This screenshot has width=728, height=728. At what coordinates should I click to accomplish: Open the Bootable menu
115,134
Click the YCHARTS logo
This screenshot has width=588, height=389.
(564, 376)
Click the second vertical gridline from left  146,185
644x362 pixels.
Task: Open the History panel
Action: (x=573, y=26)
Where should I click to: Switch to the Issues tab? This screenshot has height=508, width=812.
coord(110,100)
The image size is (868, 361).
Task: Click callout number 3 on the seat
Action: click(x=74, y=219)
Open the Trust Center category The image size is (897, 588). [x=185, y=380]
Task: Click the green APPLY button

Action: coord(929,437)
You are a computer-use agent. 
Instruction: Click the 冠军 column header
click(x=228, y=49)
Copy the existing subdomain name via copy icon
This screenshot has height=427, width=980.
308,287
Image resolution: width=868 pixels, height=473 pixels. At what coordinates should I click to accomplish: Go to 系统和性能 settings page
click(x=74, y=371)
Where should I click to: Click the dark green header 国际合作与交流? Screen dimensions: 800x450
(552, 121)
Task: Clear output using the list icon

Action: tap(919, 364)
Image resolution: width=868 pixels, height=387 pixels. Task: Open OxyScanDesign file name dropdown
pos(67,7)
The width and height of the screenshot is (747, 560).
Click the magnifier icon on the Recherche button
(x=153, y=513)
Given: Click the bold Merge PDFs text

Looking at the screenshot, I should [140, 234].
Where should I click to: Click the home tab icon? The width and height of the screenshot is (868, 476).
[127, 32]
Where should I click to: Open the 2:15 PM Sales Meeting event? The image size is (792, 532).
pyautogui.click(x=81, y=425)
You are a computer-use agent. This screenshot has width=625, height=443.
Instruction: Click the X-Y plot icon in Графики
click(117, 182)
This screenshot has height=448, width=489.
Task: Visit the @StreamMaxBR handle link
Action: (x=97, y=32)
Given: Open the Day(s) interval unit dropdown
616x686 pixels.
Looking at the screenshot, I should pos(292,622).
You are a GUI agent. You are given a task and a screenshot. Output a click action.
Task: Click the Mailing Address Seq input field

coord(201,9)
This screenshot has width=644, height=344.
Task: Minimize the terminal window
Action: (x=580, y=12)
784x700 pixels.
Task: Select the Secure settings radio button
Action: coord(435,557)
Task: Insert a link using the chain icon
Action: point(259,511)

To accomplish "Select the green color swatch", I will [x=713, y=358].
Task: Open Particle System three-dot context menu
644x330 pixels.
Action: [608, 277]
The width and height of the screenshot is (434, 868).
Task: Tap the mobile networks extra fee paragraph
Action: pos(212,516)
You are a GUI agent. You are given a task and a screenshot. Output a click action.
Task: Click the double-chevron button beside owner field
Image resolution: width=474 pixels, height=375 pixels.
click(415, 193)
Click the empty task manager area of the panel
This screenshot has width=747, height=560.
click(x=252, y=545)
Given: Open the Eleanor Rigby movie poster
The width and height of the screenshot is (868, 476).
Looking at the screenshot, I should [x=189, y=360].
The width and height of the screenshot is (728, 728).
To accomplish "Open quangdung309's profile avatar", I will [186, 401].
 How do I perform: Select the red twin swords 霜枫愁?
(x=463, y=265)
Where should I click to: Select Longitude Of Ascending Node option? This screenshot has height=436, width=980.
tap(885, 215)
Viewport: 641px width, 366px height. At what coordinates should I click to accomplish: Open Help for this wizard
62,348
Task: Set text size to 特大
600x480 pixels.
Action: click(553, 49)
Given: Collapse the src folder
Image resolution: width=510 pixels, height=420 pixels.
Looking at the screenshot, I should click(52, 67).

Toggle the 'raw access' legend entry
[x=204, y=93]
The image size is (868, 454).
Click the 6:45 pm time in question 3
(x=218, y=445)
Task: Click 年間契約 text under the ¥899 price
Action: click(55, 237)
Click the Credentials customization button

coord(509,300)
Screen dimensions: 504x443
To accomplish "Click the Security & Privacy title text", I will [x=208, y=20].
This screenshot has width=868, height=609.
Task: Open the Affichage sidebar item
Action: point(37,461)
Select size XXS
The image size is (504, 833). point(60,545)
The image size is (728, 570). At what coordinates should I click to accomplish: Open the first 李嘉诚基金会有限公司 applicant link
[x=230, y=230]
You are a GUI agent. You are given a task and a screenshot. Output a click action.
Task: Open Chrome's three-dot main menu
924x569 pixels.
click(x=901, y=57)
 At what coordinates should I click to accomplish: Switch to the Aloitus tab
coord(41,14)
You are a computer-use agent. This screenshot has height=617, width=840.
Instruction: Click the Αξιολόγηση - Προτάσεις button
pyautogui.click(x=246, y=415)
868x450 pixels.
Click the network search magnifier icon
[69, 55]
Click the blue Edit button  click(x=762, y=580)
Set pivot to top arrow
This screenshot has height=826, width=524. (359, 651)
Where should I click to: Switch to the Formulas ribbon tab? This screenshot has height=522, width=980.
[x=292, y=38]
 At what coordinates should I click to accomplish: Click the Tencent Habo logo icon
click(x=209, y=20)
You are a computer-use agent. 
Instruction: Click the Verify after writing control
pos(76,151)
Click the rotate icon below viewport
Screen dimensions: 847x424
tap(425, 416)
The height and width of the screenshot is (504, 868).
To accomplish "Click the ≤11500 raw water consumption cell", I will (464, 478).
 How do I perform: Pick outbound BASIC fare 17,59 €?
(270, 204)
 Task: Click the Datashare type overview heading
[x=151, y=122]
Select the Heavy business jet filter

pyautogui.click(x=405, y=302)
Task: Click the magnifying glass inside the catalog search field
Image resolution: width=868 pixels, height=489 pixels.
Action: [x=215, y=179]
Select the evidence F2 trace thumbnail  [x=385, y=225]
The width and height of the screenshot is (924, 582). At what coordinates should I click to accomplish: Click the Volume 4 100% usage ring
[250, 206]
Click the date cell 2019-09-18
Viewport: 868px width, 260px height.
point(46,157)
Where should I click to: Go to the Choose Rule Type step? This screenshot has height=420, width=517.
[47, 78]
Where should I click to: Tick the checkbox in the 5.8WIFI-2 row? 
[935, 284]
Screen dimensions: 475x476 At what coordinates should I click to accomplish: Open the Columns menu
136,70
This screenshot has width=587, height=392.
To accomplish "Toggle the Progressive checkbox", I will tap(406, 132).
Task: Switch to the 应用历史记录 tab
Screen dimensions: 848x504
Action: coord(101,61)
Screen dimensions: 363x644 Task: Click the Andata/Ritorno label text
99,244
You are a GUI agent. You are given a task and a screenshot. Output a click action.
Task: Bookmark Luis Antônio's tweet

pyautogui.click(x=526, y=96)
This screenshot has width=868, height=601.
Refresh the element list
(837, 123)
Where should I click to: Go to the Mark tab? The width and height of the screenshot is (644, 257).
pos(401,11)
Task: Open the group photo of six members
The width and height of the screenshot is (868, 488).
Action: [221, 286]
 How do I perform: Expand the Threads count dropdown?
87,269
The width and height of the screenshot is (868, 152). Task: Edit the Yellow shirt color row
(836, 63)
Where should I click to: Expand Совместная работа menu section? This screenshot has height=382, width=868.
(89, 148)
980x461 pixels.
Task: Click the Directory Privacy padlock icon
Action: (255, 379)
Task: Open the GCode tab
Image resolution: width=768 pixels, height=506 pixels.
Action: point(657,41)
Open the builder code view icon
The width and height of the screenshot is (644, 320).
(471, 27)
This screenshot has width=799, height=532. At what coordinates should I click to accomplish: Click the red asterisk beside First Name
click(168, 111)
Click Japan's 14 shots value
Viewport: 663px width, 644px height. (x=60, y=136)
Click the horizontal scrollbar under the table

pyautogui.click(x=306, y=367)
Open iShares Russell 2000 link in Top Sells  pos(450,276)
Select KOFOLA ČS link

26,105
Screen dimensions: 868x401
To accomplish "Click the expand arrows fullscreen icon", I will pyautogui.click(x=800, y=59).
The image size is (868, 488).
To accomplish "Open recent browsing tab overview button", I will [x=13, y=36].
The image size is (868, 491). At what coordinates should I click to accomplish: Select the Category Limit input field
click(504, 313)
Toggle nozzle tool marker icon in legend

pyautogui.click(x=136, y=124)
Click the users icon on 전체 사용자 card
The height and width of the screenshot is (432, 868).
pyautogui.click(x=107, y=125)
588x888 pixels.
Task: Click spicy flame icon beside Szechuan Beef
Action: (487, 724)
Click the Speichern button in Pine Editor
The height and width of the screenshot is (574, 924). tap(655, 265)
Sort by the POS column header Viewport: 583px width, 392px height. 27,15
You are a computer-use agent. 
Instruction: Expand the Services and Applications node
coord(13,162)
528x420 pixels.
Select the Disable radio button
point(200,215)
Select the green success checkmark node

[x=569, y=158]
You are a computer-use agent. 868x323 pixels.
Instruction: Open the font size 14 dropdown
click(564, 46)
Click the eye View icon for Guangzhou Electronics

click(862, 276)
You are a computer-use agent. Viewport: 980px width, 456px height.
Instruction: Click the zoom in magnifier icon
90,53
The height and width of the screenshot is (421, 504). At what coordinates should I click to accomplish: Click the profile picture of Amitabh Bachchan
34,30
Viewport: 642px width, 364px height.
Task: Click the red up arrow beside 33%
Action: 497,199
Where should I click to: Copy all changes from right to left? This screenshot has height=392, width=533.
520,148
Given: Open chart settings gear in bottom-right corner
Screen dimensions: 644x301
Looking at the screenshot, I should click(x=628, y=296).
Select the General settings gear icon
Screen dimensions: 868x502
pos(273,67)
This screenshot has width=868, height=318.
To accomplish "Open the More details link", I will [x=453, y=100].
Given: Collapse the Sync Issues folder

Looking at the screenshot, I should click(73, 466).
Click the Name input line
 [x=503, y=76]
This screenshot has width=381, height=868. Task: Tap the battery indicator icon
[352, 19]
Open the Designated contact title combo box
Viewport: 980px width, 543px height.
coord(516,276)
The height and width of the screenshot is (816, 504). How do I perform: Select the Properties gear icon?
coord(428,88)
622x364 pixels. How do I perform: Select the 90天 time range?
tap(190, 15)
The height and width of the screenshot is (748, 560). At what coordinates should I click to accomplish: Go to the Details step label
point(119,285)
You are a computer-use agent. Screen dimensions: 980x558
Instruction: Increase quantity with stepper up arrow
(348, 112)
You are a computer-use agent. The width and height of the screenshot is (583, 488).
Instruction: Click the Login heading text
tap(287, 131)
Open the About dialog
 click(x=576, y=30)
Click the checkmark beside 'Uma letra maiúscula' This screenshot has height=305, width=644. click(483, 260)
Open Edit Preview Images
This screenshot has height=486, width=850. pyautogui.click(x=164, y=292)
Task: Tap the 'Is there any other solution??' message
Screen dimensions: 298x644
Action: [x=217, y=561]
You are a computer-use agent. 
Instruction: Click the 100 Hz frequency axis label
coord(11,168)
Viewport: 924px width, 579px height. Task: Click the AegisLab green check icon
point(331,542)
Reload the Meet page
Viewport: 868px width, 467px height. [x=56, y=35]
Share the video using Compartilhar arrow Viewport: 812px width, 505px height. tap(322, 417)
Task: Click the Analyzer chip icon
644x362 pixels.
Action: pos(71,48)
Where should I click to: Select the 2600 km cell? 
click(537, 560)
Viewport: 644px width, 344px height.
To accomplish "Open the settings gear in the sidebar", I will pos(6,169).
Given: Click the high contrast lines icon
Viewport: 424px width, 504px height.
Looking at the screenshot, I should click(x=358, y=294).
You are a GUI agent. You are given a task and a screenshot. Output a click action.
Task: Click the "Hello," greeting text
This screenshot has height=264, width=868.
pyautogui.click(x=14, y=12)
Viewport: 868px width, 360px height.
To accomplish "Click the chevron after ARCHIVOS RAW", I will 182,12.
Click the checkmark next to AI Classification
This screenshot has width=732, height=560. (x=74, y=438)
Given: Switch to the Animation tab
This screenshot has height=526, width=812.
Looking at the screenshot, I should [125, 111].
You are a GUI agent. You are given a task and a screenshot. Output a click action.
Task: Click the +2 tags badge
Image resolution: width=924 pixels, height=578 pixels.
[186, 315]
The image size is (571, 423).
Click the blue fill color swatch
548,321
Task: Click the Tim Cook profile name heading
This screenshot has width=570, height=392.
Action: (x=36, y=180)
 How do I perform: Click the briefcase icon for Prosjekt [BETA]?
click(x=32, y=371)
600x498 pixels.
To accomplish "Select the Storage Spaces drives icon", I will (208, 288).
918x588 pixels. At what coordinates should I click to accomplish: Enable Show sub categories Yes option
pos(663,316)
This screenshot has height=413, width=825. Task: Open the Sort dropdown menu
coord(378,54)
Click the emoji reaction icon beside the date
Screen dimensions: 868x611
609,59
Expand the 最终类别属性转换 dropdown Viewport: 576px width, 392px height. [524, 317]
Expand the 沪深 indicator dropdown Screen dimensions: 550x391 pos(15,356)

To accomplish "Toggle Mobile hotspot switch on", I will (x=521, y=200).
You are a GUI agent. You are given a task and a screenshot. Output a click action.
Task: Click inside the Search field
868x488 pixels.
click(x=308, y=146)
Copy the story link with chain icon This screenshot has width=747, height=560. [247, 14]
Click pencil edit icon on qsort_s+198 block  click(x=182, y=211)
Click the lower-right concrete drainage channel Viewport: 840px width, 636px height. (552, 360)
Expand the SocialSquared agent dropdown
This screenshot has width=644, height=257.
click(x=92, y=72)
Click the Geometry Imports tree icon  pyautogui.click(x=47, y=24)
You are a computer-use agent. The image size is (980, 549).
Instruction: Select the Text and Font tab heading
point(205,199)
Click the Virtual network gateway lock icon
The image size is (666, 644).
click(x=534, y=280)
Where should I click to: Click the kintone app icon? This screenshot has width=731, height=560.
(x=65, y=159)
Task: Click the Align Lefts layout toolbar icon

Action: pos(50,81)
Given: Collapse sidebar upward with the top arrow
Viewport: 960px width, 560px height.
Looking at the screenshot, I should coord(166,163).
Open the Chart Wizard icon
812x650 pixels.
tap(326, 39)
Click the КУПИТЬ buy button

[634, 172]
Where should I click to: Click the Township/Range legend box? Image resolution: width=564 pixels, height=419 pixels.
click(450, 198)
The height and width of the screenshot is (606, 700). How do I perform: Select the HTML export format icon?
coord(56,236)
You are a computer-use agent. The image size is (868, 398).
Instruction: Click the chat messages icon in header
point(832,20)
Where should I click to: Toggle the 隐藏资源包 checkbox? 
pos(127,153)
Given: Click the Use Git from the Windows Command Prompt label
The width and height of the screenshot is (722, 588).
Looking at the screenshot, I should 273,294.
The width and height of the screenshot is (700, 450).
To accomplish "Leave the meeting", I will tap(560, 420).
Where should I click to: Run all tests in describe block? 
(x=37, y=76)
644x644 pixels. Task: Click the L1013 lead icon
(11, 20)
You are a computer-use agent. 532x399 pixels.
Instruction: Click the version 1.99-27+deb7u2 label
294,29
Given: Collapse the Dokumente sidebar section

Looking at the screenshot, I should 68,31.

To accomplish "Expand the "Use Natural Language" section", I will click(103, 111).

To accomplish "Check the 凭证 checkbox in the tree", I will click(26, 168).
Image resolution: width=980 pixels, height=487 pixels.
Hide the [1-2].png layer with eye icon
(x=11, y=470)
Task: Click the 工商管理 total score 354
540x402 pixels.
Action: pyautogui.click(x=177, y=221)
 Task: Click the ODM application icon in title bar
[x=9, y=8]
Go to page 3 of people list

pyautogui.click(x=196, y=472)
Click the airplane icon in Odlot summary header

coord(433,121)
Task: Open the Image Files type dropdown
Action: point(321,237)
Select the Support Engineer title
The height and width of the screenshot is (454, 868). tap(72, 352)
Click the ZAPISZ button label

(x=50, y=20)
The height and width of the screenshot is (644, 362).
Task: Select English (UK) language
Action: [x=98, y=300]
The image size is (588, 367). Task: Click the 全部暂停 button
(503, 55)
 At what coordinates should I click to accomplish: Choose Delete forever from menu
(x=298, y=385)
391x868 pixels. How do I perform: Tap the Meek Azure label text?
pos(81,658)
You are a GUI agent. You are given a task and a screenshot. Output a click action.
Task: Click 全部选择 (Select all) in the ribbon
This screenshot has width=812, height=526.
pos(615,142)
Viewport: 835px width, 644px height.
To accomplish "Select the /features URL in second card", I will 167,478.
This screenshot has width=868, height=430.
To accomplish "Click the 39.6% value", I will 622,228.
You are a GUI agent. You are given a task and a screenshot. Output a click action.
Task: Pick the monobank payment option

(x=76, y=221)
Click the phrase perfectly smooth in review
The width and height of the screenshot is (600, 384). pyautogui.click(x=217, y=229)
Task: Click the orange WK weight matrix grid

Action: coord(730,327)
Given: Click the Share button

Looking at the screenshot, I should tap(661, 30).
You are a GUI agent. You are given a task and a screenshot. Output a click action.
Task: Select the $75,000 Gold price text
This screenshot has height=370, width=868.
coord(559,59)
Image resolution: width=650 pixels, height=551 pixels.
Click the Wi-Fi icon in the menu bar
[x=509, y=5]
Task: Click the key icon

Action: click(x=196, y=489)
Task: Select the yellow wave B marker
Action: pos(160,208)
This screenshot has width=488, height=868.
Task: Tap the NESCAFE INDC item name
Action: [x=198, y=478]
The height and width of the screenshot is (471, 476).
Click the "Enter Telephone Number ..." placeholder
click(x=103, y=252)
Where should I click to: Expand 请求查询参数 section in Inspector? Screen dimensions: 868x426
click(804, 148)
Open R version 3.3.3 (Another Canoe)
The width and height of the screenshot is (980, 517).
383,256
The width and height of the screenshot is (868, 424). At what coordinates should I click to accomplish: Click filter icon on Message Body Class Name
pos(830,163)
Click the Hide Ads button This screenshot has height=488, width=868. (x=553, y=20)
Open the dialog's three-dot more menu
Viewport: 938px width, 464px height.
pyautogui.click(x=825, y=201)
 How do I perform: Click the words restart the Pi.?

* About this task *
Print exactly the lines of the listing above starting at the line containing "The image size is (728, 570)." and ending at the line containing "Click the rotate icon below viewport", both included.

* Solution for this task *
The image size is (728, 570). At what coordinates should I click to accomplish: Open the first 李嘉诚基金会有限公司 applicant link
[x=230, y=230]
You are a GUI agent. You are given a task and a screenshot. Output a click action.
Task: Open Chrome's three-dot main menu
924x569 pixels.
click(x=901, y=57)
 At what coordinates should I click to accomplish: Switch to the Aloitus tab
coord(41,14)
You are a computer-use agent. This screenshot has height=617, width=840.
Instruction: Click the Αξιολόγηση - Προτάσεις button
pyautogui.click(x=246, y=415)
868x450 pixels.
Click the network search magnifier icon
[69, 55]
Click the blue Edit button  click(x=762, y=580)
Set pivot to top arrow
This screenshot has height=826, width=524. (359, 651)
Where should I click to: Switch to the Formulas ribbon tab? This screenshot has height=522, width=980.
[x=292, y=38]
 At what coordinates should I click to accomplish: Click the Tencent Habo logo icon
click(x=209, y=20)
You are a computer-use agent. 
Instruction: Click the Verify after writing control
pos(76,151)
Click the rotate icon below viewport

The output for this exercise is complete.